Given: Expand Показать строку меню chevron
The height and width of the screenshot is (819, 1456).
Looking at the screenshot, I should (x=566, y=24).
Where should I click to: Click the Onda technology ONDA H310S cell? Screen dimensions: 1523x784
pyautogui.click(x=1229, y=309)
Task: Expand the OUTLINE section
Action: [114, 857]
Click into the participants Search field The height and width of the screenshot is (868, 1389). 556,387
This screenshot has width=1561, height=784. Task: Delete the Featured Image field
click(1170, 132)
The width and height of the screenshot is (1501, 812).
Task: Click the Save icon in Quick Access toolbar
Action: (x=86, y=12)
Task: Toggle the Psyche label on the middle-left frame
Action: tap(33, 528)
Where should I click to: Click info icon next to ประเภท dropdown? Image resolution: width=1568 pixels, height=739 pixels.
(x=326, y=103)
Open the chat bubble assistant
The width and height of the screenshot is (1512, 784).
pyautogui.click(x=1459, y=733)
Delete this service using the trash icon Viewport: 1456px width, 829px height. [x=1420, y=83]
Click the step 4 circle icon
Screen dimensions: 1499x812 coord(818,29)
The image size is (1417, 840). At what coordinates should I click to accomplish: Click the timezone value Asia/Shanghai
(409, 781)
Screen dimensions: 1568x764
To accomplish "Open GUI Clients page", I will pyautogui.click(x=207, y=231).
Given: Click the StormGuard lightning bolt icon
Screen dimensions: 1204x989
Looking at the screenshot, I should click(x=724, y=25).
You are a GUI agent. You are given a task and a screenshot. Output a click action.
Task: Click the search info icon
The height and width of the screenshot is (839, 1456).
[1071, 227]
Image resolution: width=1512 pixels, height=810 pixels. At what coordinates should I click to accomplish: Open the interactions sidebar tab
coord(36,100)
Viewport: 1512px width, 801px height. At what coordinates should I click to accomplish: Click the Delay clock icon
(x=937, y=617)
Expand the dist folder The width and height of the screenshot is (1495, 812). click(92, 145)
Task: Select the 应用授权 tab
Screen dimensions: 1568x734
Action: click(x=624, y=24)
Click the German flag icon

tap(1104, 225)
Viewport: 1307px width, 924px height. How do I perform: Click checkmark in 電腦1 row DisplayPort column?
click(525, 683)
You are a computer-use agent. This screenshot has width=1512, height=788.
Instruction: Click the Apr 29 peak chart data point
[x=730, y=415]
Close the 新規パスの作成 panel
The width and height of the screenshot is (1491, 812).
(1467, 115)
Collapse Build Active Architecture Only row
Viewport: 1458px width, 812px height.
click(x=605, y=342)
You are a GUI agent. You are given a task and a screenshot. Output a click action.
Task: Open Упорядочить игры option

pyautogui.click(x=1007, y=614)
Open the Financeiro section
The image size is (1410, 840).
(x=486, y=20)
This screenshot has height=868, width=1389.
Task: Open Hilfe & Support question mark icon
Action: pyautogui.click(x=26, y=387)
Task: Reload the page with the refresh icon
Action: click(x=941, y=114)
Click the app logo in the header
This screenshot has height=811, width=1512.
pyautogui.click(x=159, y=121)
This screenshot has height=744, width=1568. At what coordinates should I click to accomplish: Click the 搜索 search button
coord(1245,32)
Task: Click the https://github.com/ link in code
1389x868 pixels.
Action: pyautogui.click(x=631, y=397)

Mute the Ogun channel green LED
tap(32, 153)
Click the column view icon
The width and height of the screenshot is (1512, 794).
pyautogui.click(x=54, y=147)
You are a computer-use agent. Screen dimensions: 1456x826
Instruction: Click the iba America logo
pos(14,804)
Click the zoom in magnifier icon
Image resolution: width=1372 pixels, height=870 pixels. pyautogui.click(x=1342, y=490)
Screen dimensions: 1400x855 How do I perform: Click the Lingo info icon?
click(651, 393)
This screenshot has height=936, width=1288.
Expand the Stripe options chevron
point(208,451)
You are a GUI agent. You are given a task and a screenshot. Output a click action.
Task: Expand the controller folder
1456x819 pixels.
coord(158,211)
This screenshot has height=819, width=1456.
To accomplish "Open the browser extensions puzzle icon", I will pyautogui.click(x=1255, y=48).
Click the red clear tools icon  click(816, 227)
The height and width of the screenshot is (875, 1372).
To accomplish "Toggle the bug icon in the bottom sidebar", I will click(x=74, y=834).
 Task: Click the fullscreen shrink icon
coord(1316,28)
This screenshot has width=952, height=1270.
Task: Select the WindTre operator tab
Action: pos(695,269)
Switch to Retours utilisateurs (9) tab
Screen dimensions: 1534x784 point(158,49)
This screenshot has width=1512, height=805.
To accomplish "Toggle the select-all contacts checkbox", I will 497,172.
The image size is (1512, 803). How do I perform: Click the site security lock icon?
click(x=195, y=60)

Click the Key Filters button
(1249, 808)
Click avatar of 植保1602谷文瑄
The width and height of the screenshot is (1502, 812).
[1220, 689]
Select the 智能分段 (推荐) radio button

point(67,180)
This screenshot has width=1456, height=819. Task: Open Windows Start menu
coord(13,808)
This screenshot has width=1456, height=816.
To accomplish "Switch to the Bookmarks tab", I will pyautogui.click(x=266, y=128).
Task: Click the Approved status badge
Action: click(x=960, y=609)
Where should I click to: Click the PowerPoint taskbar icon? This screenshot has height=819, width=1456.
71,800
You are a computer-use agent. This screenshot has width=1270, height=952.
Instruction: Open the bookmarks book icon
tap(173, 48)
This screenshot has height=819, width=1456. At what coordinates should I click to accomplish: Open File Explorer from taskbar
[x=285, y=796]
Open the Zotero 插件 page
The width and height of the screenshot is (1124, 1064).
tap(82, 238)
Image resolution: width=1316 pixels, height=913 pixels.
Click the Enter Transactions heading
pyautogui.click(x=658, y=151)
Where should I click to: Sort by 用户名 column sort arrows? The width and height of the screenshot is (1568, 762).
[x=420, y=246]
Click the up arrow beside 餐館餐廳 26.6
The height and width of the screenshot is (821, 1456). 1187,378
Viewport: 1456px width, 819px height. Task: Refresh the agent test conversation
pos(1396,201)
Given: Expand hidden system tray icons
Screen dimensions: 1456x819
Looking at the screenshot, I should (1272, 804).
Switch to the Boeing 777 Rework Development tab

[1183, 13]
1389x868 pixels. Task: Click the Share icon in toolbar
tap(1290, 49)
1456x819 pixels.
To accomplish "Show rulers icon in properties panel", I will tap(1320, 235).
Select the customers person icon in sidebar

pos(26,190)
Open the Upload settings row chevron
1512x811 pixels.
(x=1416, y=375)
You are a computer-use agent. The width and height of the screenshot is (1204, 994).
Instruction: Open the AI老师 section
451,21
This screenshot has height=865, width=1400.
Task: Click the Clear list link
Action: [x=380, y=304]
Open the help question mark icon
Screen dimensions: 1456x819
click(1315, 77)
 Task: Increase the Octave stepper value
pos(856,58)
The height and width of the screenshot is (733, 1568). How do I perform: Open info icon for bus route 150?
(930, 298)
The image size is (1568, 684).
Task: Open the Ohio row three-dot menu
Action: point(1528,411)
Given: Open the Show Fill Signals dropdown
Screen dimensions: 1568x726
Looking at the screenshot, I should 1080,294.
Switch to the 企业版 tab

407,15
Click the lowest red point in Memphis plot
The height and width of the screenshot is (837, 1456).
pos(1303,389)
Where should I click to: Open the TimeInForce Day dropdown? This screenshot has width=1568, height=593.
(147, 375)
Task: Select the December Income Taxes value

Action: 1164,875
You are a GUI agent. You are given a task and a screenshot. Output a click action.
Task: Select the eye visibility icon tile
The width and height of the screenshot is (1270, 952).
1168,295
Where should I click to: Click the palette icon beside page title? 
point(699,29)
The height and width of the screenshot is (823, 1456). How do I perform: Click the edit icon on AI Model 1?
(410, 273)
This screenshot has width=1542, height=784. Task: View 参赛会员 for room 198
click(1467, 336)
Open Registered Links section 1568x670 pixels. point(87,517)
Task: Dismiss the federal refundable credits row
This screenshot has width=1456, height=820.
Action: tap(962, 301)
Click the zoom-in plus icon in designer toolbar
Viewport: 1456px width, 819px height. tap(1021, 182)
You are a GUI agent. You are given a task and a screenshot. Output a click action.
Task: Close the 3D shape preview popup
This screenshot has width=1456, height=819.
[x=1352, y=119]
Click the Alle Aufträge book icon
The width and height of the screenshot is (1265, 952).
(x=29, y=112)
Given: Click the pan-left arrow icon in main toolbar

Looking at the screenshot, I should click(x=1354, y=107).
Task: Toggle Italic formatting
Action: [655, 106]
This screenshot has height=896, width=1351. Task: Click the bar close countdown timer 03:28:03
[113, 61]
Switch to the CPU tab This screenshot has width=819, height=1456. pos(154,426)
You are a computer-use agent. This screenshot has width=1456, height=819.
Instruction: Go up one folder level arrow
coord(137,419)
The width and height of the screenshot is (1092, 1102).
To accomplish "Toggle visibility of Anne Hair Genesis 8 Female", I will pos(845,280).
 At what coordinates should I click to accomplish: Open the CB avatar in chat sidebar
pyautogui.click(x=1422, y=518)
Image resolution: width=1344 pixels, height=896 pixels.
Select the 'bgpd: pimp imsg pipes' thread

^^^^^^^^

» **Assignment**
Which lines run from the one holding "This screenshot has width=1456, height=819. Task: Open" through the one holding "Open the Zotero 插件 page" in the records above? Repeat them exactly, both included, and nothing more.

» **Answer**
This screenshot has width=1456, height=819. Task: Open Windows Start menu
coord(13,808)
This screenshot has width=1456, height=816.
To accomplish "Switch to the Bookmarks tab", I will pyautogui.click(x=266, y=128).
Task: Click the Approved status badge
Action: click(x=960, y=609)
Where should I click to: Click the PowerPoint taskbar icon? This screenshot has height=819, width=1456.
71,800
You are a computer-use agent. This screenshot has width=1270, height=952.
Instruction: Open the bookmarks book icon
tap(173, 48)
This screenshot has height=819, width=1456. At what coordinates should I click to accomplish: Open File Explorer from taskbar
[x=285, y=796]
Open the Zotero 插件 page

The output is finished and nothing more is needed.